* DOCUMENT PASSAGE *

The students file out of the hospital into the warm, humid air. It's hot out here in the sunshine, hotter than it was in the hospital, but the breeze helps a bit.
I do a quick check of the student’s faces again, looking for signs, seeing how they’re doing.
Becca is squinting, probably due to the sudden change in light levels.
A few, like Joe, are writing notes in their journals.
Allie is staring off into the mid-distance. . .thinking.
We’ve been in Guatemala for about 48 hours, so culture shock is in full swing. On top of that, our team of a dozen students (and two faculty) have just wrapped up our first visit to a rural healthcare facility in an impoverished area of the country.
So it’s really culture shock on top of culture shock.
“How are you doing?” I ask Allie.
“I’m okay,” she says. “It's just. . .” Her voice trails off. Thinking. Processing.
“It's just - and this is going to sound strange, Dr. Rust - but. . .I didn’t believe you.”
And with that, Allie has just summed up one of the biggest lessons I’ve learned in my 10+ years as an educator:
It is all about the experience.
We can have class after class, lecture after lecture, assignment after assignment about pain points. I can talk with students all semester long about the various challenges facing the global health community. About under-resourced hospitals that are working with limited supplies and medicine. About inequity and social justice, and the systems that perpetuate bias.
But until they experience it themselves, see an overcrowded hospital, with patients sitting on the floor, and broken equipment piled up in the hallways. . .it doesn’t really sink in.
Experiences matter. Experiences can connect engineering knowledge with the real need for that knowledge to be applied. Experiences can fuel the development of a mindset focused on improvement and progress.
Over the past decade, I’ve been fortunate to take over 100 students like Allie to Central America as part of the Global Health & Technology course I teach at Western New England University.
It is easily the most rewarding experience I’ve had as an educator, and one that I feel truly lucky to have been a part of.
Of course, not every student is going to be able to complete a field experience in a developing country. That’s just not practical on a variety of levels. But there are a variety of experiences that we can cultivate for our students, both inside and outside the classroom, that can provide similar value.
All of which leads me to a question that I think about. A lot. How can we as faculty members help students work on problems that are not just interesting, but important?
In my opinion, it is about experiences that matter. Experiences that have the potential to be transformative. These kinds of experiences can fuel the development of a mindset focused on improvement and progress.

* TASKS TO COMPLETE *
1. According to the passage about the Guatemala trip, how long had the team been in the country when they finished their first visit to the rural healthcare facility?
2. From the passage about the Guatemala trip, reproduce word for word the part that opens with the words containing "The students file" and closes with "helps a bit.".

* DATASET RECORDS *
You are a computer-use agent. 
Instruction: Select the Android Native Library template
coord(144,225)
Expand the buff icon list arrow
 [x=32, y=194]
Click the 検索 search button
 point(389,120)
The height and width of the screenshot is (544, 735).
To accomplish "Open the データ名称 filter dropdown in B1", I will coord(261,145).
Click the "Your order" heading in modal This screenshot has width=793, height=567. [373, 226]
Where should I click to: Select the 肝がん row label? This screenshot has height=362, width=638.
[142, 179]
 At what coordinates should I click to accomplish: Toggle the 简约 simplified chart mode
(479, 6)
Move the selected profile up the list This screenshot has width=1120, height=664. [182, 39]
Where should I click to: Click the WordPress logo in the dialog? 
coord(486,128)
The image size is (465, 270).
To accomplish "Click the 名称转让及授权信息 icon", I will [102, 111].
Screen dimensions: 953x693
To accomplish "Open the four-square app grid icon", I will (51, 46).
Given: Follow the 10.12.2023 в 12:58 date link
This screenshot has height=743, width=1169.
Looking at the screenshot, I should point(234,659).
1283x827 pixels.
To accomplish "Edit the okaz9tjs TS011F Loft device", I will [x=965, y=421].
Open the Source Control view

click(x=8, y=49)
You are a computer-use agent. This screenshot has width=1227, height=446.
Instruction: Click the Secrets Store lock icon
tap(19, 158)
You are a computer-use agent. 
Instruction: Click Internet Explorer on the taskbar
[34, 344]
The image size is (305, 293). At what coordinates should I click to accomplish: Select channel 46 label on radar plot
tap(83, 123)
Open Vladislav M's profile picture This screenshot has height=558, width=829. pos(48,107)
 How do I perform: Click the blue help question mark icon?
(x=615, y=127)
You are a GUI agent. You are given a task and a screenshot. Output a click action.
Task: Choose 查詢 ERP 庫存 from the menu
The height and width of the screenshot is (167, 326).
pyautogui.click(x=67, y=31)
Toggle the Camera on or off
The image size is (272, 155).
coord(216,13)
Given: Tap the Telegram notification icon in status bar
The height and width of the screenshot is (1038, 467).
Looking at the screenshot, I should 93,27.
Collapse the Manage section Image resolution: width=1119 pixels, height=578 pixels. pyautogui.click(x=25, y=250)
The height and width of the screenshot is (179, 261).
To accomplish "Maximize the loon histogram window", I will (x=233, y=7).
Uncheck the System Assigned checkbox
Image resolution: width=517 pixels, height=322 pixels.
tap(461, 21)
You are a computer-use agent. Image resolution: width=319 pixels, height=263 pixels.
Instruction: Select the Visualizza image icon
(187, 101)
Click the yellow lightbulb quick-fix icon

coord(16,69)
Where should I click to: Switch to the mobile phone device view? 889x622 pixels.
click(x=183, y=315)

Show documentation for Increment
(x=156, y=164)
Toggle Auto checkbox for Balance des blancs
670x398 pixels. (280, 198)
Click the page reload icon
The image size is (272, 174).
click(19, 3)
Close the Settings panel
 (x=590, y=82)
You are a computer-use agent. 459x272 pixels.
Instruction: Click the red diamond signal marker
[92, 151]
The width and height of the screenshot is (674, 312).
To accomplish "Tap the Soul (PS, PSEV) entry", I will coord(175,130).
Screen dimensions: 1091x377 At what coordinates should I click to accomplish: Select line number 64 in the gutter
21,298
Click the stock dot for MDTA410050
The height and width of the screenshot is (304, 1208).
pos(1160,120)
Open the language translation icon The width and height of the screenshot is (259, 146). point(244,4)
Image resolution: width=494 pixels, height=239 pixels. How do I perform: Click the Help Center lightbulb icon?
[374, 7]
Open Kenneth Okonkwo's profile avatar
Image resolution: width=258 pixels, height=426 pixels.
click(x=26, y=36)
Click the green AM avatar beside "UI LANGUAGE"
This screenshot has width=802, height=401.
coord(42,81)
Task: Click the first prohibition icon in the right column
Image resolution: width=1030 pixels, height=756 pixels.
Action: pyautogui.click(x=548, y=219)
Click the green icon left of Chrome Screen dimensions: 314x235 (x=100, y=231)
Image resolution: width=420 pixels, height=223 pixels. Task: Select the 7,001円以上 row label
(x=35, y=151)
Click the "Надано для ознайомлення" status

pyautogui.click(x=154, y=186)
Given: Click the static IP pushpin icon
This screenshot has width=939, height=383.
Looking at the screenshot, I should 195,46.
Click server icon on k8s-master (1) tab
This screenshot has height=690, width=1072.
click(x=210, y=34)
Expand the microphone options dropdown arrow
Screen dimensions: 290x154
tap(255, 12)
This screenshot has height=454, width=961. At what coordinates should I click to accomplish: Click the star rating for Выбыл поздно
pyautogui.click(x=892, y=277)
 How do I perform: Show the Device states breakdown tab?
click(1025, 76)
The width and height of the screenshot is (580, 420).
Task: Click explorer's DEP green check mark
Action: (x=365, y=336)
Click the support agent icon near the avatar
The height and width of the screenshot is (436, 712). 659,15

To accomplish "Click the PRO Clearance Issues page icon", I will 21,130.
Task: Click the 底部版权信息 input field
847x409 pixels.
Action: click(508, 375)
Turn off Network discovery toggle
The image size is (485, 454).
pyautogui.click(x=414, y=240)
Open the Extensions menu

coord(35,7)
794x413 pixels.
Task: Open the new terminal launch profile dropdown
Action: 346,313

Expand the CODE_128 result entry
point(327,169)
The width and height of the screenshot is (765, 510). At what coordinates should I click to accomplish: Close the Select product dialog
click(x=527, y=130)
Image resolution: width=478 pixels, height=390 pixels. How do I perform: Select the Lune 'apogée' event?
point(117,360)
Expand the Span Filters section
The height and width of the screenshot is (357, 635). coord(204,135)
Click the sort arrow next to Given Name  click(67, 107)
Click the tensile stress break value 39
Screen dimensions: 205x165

* WRITTEN RESPONSES *
1. About 48 hours.

2.
The students file out of the hospital into the warm, humid air. It's hot out here in the sunshine, hotter than it was in the hospital, but the breeze helps a bit.